What is expected: Each line below from the one containing "The height and width of the screenshot is (617, 1595)." through the one containing "Collapse the Load" is to be given again exactly, and no line outside that span.

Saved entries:
┄┄┄┄┄┄┄┄┄┄┄┄┄┄┄┄┄┄┄┄
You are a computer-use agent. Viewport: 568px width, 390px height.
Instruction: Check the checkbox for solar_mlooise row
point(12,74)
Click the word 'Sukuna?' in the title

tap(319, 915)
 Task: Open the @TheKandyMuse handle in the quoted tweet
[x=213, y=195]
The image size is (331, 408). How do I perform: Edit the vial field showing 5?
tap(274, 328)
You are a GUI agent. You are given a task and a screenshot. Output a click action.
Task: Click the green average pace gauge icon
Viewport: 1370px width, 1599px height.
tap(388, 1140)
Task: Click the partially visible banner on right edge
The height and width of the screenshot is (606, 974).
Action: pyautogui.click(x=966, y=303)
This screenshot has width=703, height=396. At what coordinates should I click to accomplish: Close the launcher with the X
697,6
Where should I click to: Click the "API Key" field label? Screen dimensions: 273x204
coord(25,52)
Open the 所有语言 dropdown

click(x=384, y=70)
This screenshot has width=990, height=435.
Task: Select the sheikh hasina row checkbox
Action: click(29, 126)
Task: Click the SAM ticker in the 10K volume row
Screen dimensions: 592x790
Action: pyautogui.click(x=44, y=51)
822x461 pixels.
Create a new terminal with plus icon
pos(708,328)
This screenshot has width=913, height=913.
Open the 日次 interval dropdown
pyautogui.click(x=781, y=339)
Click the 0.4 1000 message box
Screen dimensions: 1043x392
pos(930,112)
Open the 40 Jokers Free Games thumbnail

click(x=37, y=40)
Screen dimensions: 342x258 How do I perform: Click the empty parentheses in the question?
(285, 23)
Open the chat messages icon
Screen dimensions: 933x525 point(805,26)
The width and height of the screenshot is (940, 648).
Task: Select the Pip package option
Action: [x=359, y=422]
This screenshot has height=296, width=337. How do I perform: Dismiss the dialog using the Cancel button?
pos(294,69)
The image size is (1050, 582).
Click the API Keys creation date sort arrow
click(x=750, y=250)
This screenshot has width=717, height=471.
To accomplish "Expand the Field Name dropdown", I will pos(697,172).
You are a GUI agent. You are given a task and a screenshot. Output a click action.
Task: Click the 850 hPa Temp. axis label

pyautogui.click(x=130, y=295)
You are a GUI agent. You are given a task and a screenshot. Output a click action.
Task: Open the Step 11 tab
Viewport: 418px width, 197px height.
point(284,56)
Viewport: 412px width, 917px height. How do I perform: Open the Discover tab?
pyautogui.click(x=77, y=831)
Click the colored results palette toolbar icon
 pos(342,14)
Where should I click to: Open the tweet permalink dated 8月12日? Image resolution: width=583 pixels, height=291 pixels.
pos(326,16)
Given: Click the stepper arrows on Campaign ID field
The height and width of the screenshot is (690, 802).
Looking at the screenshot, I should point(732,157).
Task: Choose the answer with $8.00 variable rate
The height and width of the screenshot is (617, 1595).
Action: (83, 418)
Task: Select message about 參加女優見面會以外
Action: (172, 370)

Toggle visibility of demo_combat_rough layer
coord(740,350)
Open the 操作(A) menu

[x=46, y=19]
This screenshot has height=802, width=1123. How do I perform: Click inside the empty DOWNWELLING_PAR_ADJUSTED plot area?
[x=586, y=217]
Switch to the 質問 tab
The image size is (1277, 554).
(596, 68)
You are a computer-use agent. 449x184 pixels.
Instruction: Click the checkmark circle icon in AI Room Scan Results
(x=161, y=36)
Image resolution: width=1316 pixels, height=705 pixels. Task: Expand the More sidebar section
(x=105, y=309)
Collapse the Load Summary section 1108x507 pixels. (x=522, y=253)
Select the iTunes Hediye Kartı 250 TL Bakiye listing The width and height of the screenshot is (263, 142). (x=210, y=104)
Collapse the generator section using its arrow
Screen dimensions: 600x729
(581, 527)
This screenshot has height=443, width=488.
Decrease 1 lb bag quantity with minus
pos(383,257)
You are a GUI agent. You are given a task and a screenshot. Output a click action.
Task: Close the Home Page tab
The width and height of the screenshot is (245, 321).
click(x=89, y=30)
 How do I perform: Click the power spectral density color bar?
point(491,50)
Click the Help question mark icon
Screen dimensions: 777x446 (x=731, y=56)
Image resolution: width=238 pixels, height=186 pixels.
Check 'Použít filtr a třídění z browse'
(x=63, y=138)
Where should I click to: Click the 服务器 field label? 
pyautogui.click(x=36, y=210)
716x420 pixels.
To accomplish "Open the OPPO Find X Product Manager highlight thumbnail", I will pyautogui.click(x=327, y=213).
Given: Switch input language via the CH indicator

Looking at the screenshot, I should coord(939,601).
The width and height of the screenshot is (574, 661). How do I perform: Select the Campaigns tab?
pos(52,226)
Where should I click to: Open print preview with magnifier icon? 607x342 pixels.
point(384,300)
┄┄┄┄┄┄┄┄┄┄┄┄┄┄┄┄┄┄┄┄
Your solution:
The height and width of the screenshot is (617, 1595).
Action: (83, 418)
Task: Select message about 參加女優見面會以外
Action: (172, 370)

Toggle visibility of demo_combat_rough layer
coord(740,350)
Open the 操作(A) menu

[x=46, y=19]
This screenshot has height=802, width=1123. How do I perform: Click inside the empty DOWNWELLING_PAR_ADJUSTED plot area?
[x=586, y=217]
Switch to the 質問 tab
The image size is (1277, 554).
(596, 68)
You are a computer-use agent. 449x184 pixels.
Instruction: Click the checkmark circle icon in AI Room Scan Results
(x=161, y=36)
Image resolution: width=1316 pixels, height=705 pixels. Task: Expand the More sidebar section
(x=105, y=309)
Collapse the Load Summary section 1108x507 pixels. (x=522, y=253)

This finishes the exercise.